BENEFITS OF LEED CERTIFICATION
LEED Certified buildings provide healthier work environments, which contribute to higher productivity and improved comfort. Certified buildings use resources more efficiently when compared to conventional buildings. In addition, LEED buildings: Reduce operating costs, Reduce solid wastes, Conserve natural resources, and Minimize the strain on local infrastructure.
Leadership in Energy and Environmental Design (LEED) is a Green Rating System developed by the U.S. Green Building Council. It provides a set of standards for environmentally sustainable construction. Since its inception in 1998, LEED has grown to encompass 14,000 projects in the United States and 30 other countries around the world. LEED was created to accomplish the following:
- Define “green building” by establishing a common standard of measurement
- Promote integrated, whole building design practices
- Stimulate green competition
- Raise consumer awareness of green building benefits
- Recognize environmental leadership in the building industry
The Rating system addresses six major areas each of which requires a prerequisite. They are: Sustainable Sites, Water efficiency, Energy and atmosphere, Materials and resources, Indoor environmental quality, Innovation and Design.
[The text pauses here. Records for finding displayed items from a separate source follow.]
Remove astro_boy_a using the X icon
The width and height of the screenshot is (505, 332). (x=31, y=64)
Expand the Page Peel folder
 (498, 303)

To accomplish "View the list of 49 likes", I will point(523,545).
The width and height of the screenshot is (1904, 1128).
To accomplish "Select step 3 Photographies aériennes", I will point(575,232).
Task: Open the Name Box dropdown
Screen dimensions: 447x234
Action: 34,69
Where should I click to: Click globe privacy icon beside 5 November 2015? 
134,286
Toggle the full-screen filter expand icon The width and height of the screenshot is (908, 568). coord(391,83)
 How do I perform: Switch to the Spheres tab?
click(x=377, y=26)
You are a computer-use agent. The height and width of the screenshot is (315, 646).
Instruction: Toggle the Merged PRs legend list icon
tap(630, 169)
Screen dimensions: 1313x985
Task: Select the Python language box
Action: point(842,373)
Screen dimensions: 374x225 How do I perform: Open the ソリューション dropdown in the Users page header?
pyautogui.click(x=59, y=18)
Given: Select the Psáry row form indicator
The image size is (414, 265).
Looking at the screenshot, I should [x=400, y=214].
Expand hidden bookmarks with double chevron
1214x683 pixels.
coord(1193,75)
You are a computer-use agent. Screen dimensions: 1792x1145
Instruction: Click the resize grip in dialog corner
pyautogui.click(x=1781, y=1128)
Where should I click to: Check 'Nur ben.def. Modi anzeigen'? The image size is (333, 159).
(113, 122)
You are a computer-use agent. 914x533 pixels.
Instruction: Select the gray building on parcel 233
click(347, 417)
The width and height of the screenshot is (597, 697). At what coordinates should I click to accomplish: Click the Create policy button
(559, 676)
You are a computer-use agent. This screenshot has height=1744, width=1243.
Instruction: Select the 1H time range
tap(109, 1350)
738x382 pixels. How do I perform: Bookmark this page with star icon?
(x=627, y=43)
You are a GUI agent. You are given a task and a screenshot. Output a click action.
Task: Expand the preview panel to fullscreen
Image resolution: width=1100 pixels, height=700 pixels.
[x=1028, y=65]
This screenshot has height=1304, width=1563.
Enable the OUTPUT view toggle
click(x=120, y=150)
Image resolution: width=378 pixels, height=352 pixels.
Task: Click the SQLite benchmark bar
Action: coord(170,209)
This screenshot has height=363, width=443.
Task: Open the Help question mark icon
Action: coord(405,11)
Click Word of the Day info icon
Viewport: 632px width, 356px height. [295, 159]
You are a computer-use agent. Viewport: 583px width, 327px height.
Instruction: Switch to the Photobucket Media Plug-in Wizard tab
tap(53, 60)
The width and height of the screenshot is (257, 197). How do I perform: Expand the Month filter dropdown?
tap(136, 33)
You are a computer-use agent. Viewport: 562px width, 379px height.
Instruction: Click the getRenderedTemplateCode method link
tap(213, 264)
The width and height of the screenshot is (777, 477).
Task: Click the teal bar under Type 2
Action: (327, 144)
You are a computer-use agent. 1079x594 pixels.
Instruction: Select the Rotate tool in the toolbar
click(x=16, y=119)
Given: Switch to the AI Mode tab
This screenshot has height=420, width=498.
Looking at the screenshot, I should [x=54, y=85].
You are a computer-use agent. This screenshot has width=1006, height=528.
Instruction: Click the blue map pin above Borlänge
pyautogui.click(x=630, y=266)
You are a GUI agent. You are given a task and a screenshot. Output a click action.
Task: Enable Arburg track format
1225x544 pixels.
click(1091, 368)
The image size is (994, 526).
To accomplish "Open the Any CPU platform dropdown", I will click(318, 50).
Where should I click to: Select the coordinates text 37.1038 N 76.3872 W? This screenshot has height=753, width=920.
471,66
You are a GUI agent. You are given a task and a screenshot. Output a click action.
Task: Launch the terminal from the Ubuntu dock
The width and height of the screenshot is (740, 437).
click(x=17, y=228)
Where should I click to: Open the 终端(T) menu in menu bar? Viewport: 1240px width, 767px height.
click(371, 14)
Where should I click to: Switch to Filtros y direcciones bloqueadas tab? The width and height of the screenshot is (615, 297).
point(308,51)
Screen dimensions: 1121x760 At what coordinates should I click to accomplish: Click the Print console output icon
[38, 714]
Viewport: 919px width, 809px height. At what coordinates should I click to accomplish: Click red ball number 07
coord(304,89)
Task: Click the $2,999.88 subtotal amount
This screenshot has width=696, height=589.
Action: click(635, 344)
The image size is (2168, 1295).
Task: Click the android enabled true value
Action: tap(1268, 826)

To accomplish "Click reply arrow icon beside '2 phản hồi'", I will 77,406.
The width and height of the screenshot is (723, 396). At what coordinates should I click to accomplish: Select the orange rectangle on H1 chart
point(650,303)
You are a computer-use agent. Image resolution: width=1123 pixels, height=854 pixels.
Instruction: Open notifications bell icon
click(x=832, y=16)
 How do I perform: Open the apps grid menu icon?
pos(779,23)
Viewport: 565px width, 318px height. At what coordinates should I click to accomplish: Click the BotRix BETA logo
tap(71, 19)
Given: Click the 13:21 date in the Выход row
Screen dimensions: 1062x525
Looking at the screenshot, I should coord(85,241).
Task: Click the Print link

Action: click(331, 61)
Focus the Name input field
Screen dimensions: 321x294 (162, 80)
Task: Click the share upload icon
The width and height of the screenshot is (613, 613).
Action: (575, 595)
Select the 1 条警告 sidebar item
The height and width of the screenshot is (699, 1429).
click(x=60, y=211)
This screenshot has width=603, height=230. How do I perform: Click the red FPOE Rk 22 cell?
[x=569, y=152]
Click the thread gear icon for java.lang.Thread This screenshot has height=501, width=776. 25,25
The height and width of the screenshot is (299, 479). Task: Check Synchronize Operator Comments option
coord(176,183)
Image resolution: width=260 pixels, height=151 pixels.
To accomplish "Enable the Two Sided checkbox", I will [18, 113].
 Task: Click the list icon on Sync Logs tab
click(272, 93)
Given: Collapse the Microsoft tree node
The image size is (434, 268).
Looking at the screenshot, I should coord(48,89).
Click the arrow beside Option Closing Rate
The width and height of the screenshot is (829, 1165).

Within these major areas there are 85 subcategories, each worth a specific credit. The certification levels and credits begin at: Certified: 32-39 Silver: 40-47 Gold: 48-63 Platinum: 64-85. LEED buildings commit to installing new policies that address how they operate as an institution such as: Indoor air quality monitoring, Purchasing and use of green materials, Green power enhanced commissioning, Storage and collection of recyclables materials.